### Exercise brief
Word for word, return the lines below from the first through the line that has "jixingfeng@jxffactory.com (130, 2365)", dropping the pictures.

-------- Task data

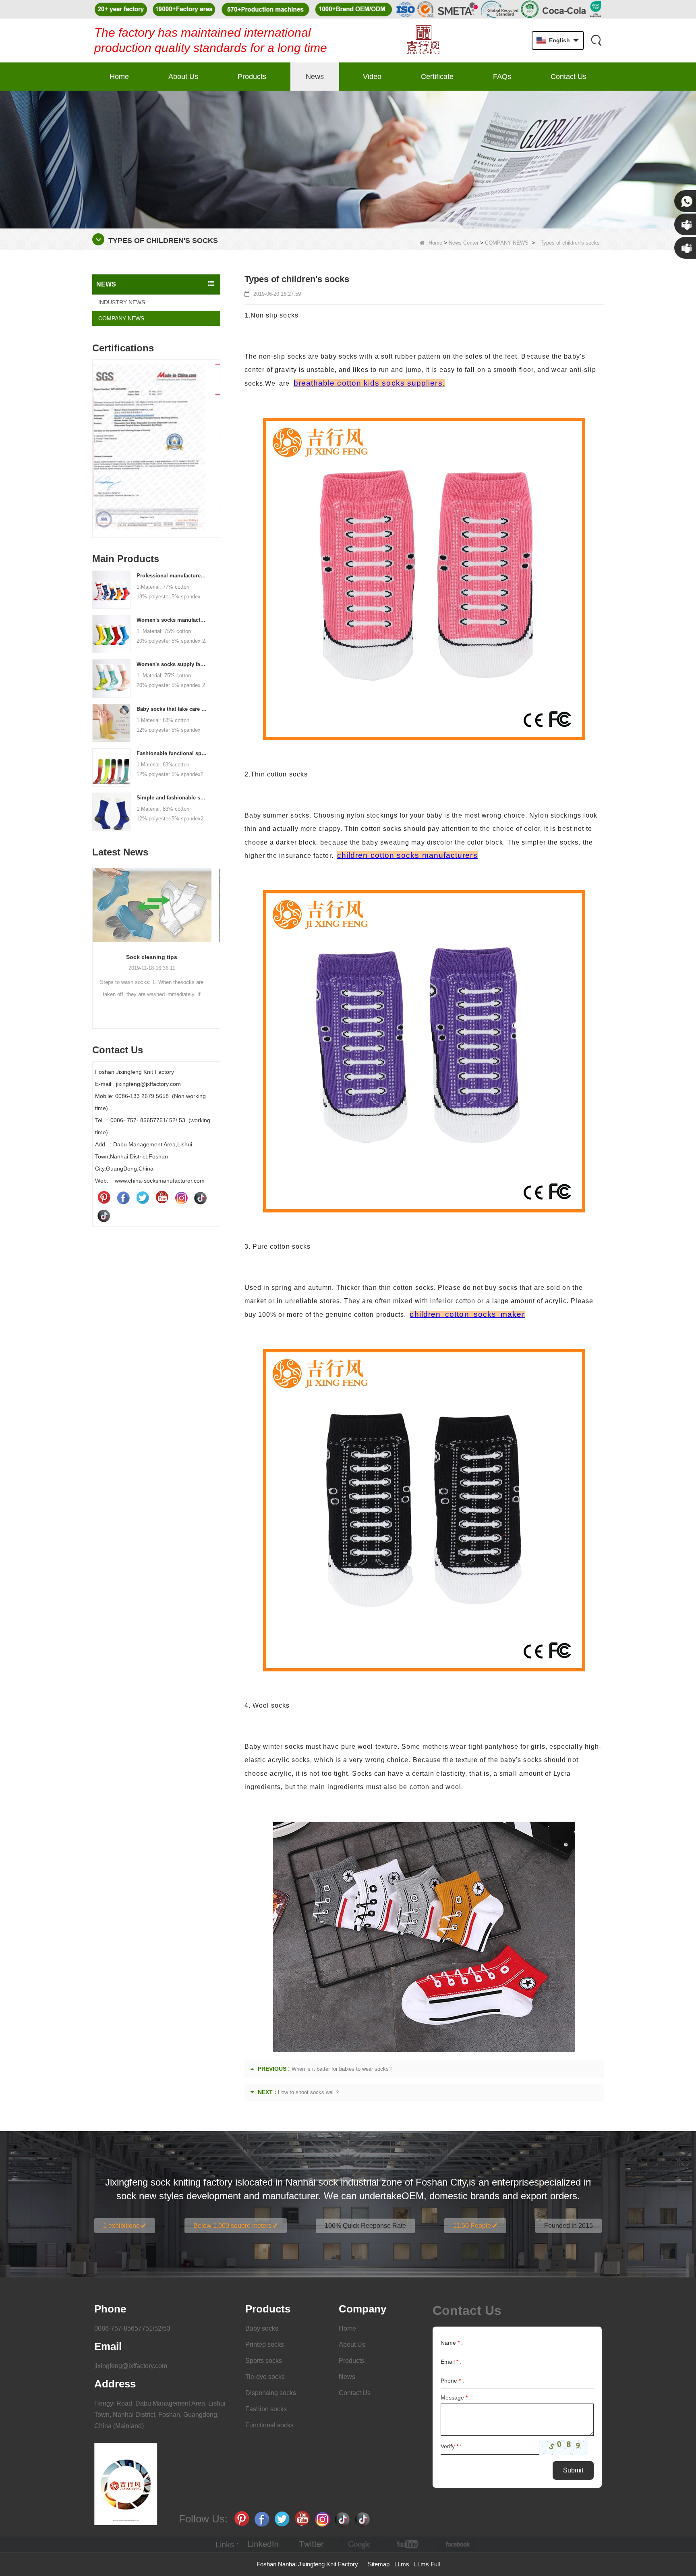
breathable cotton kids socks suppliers (368, 383)
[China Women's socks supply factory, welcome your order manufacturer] (111, 678)
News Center (463, 243)
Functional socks (269, 2425)
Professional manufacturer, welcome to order (172, 576)
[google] (360, 2544)
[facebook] (456, 2544)
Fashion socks (266, 2409)
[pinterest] (104, 1197)
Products (252, 77)
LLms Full (427, 2564)
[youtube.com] (408, 2544)
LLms (401, 2564)
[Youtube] (162, 1197)
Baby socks (261, 2328)
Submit (573, 2470)
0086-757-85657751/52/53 (132, 2328)
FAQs (502, 77)
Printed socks (264, 2344)
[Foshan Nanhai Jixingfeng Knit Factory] (423, 40)
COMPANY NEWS (506, 243)
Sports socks (263, 2360)
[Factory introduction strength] (162, 915)
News (315, 77)
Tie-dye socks (265, 2376)
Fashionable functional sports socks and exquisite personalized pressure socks (172, 753)
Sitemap (378, 2564)
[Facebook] (123, 1197)
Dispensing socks (270, 2392)
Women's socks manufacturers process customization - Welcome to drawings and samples (172, 620)
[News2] (348, 159)
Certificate (437, 77)
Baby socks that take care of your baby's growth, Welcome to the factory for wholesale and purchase (172, 709)
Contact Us (568, 77)
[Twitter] (142, 1197)
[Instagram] (181, 1197)
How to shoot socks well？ (309, 2092)
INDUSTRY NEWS (121, 302)
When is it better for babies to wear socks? (342, 2069)
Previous (95, 436)
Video (372, 77)
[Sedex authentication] (162, 406)
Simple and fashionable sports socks (172, 798)
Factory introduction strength (162, 979)
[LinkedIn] (263, 2544)
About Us (183, 77)
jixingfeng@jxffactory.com (130, 2365)
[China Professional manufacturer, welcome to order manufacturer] (111, 589)
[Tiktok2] (104, 1215)
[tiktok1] (200, 1197)
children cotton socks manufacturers (407, 855)
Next (217, 436)
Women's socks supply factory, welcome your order (172, 664)
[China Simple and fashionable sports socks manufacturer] (111, 811)
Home (119, 77)
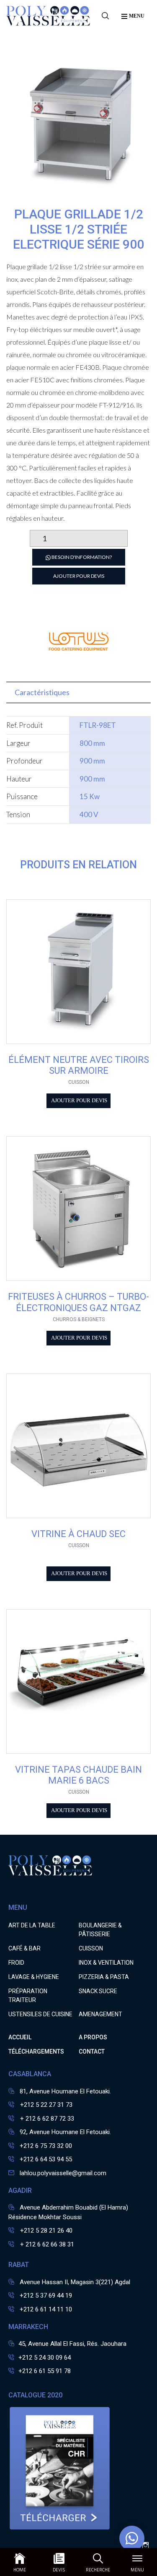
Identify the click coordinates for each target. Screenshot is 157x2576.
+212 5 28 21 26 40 (45, 2230)
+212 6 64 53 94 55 (46, 2159)
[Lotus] (78, 668)
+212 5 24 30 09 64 (44, 2357)
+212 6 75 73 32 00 (46, 2146)
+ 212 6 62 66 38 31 (46, 2244)
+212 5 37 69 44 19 (46, 2295)
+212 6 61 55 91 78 (44, 2371)
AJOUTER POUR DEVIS (78, 576)
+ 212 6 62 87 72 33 (46, 2118)
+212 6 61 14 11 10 (46, 2309)
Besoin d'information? (81, 557)
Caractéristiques (42, 692)
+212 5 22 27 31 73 (45, 2105)
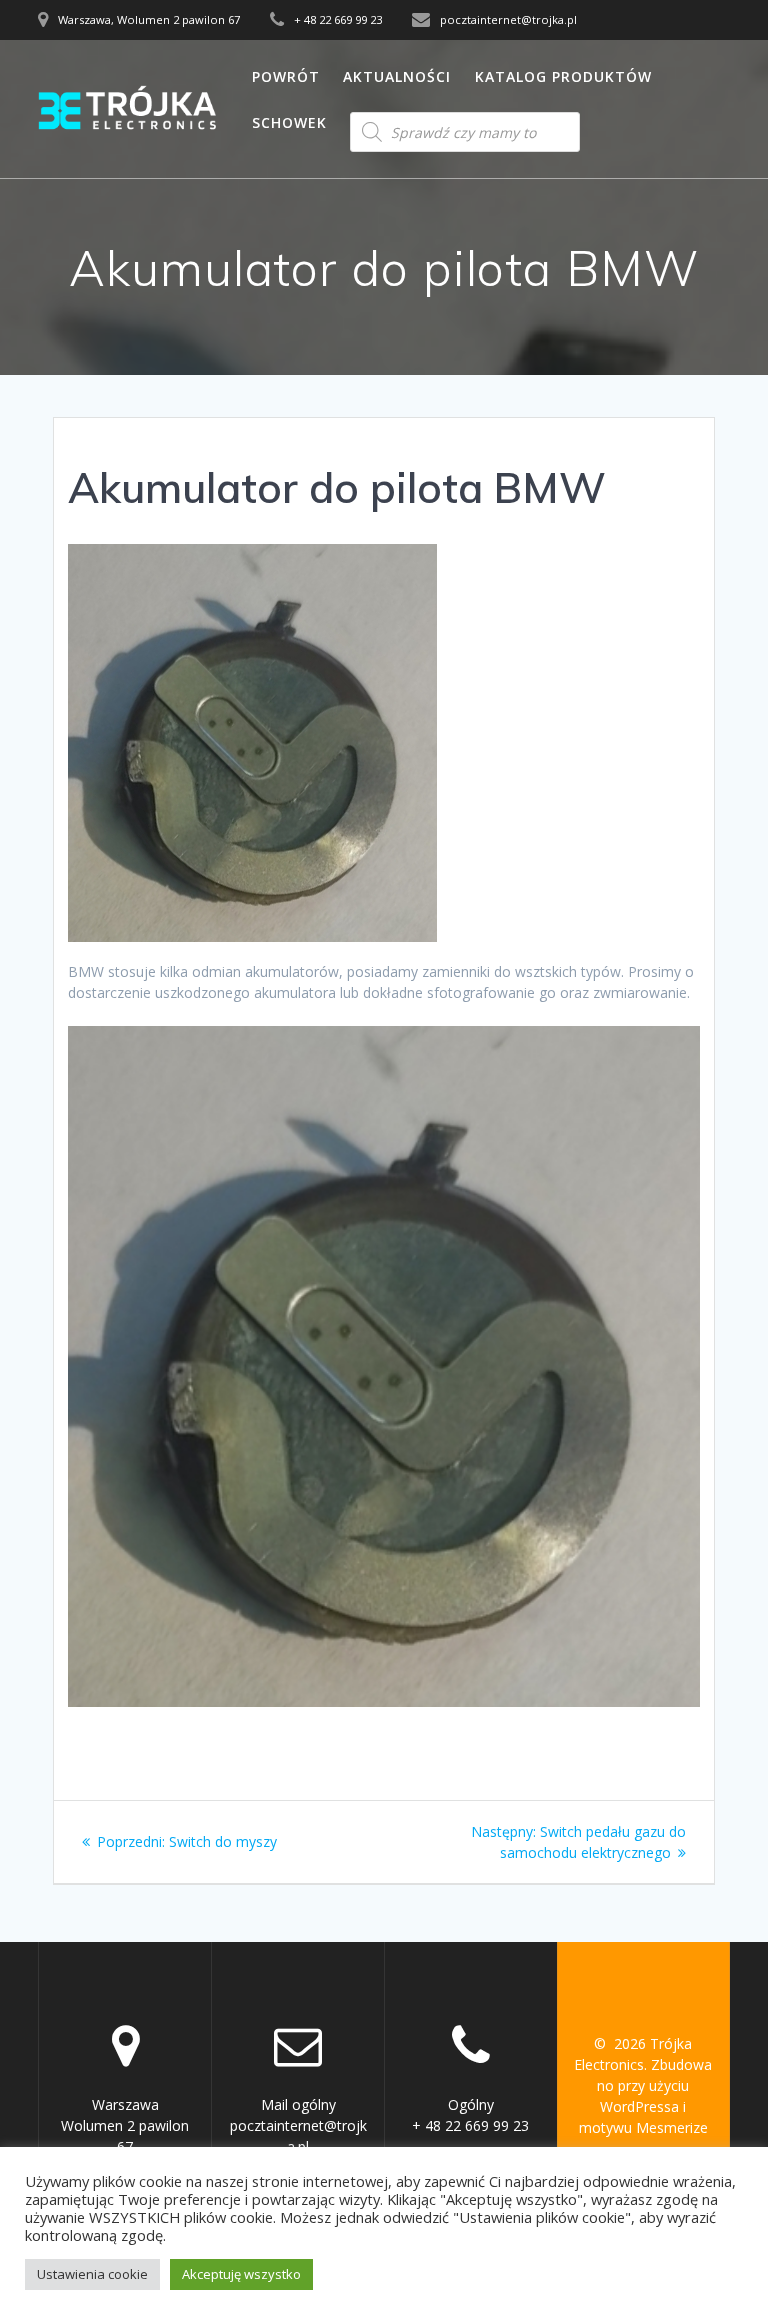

----------------

### Output below
breathable cotton kids socks suppliers (368, 383)
[China Women's socks supply factory, welcome your order manufacturer] (111, 678)
News Center (463, 243)
Functional socks (269, 2425)
Professional manufacturer, welcome to order (172, 576)
[google] (360, 2544)
[facebook] (456, 2544)
Fashion socks (266, 2409)
[pinterest] (104, 1197)
Products (252, 77)
LLms Full (427, 2564)
[youtube.com] (408, 2544)
LLms (401, 2564)
[Youtube] (162, 1197)
Baby socks (261, 2328)
Submit (573, 2470)
0086-757-85657751/52/53 (132, 2328)
FAQs (502, 77)
Printed socks (264, 2344)
[Foshan Nanhai Jixingfeng Knit Factory] (423, 40)
COMPANY NEWS (506, 243)
Sports socks (263, 2360)
[Factory introduction strength] (162, 915)
News (315, 77)
Tie-dye socks (265, 2376)
Fashionable functional sports socks and exquisite personalized pressure socks (172, 753)
Sitemap (378, 2564)
[Facebook] (123, 1197)
Dispensing socks (270, 2392)
Women's socks manufacturers process customization - Welcome to drawings and samples (172, 620)
[News2] (348, 159)
Certificate (437, 77)
Baby socks that take care of your baby's growth, Welcome to the factory for wholesale and purchase (172, 709)
Contact Us (568, 77)
[Twitter] (142, 1197)
[Instagram] (181, 1197)
How to shoot socks well？ (309, 2092)
INDUSTRY NEWS (121, 302)
When is it better for babies to wear socks? (342, 2069)
Previous (95, 436)
Video (372, 77)
[Sedex authentication] (162, 406)
Simple and fashionable sports socks (172, 798)
Factory introduction strength (162, 979)
[LinkedIn] (263, 2544)
About Us (183, 77)
jixingfeng@jxffactory.com (130, 2365)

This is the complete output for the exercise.